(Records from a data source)
====
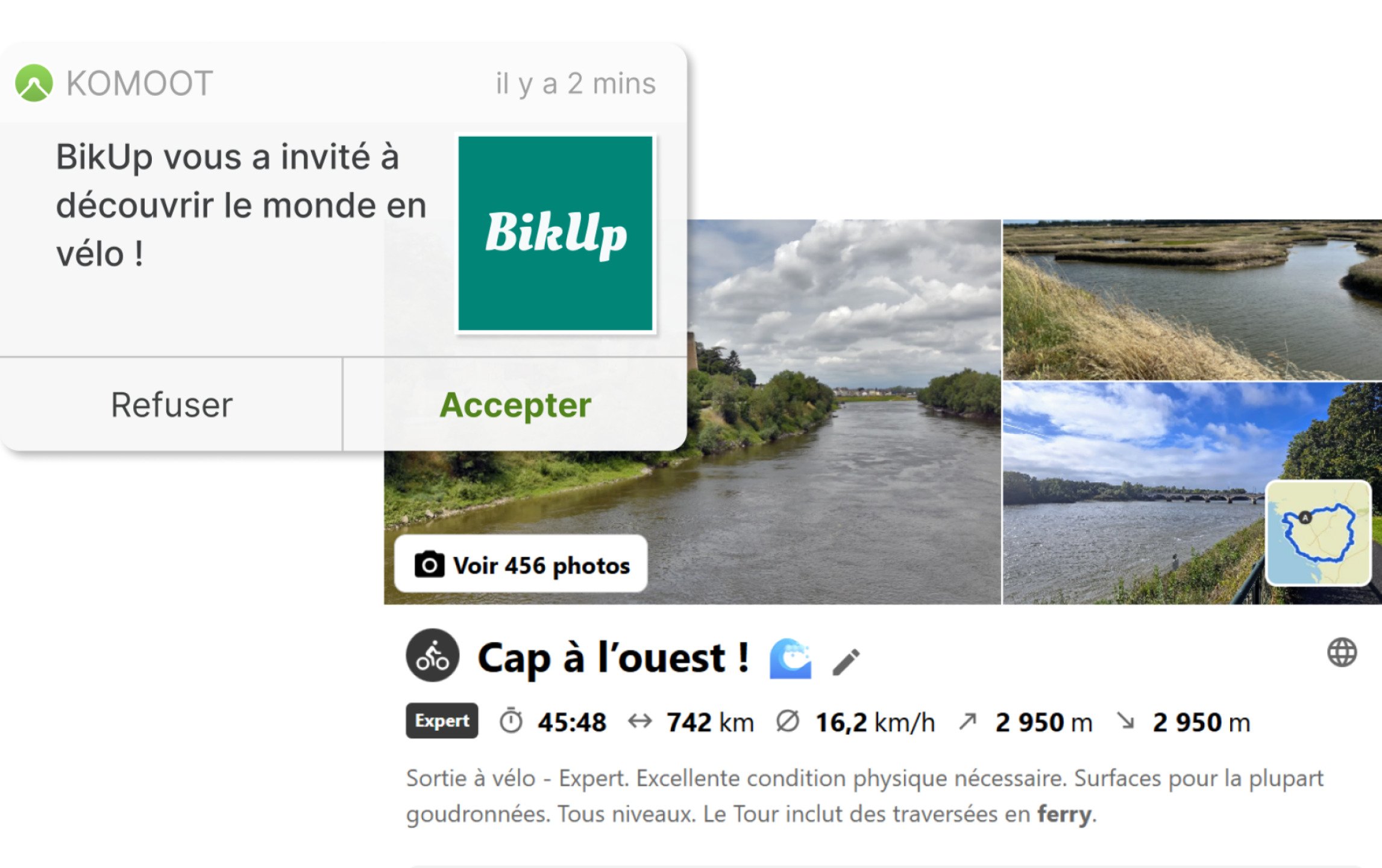The width and height of the screenshot is (1382, 868).
Task: Decline the invitation with Refuser
Action: pos(171,404)
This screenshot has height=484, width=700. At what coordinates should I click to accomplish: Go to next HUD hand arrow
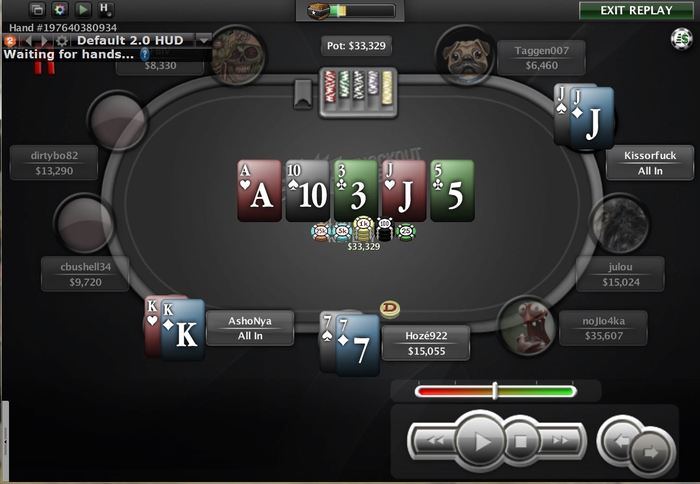(44, 41)
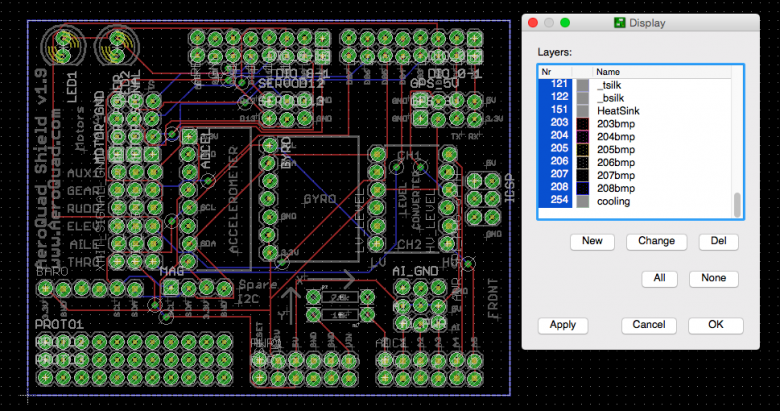Click the 208bmp layer color swatch
The height and width of the screenshot is (411, 780).
583,187
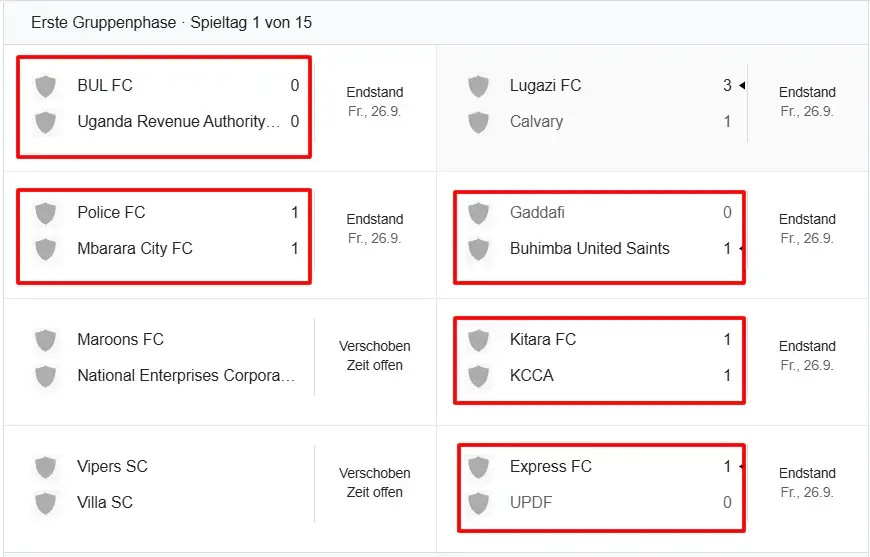Open the Kitara FC team link
The width and height of the screenshot is (870, 557).
point(543,340)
====
EXERCISE -> Nothing but the lines from the one with "This screenshot has" through the last line of the records should appear in your answer, each exactly as written and without pictures.

WRITTEN SOLUTION ->
This screenshot has height=484, width=700. At what coordinates should I click to accomplish: Go to next HUD hand arrow
(44, 41)
Click the 208bmp layer color swatch
The height and width of the screenshot is (411, 780).
583,187
Open the Kitara FC team link
The width and height of the screenshot is (870, 557).
point(543,340)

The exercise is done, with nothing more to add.